··· Records ···

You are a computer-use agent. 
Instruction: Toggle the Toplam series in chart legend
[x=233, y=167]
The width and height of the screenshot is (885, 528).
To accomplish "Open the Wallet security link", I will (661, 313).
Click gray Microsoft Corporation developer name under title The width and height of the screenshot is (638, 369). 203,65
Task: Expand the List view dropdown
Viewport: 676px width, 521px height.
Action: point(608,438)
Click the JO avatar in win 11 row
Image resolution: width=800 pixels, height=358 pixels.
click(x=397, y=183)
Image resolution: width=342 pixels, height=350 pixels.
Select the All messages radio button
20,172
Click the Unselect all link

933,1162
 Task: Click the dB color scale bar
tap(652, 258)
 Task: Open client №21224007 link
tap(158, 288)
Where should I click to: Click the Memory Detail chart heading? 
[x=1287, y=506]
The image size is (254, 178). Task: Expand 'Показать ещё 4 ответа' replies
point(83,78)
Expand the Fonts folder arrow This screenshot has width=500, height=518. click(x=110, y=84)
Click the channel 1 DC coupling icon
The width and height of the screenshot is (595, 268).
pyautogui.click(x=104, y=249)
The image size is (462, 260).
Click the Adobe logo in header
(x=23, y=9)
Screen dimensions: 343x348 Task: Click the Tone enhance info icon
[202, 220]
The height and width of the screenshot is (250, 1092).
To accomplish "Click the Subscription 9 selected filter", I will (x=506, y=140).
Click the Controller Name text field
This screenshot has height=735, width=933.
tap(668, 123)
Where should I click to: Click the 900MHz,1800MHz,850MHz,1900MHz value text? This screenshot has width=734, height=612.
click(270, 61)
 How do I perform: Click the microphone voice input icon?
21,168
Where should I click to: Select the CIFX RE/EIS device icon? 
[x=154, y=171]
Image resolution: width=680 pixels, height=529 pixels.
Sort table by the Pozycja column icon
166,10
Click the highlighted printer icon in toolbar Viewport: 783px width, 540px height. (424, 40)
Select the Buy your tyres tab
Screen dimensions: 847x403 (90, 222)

···

## Your task
Tell how many lines in the data hold the string "accomplish". Only the number is wanted.

## Completed exercise
2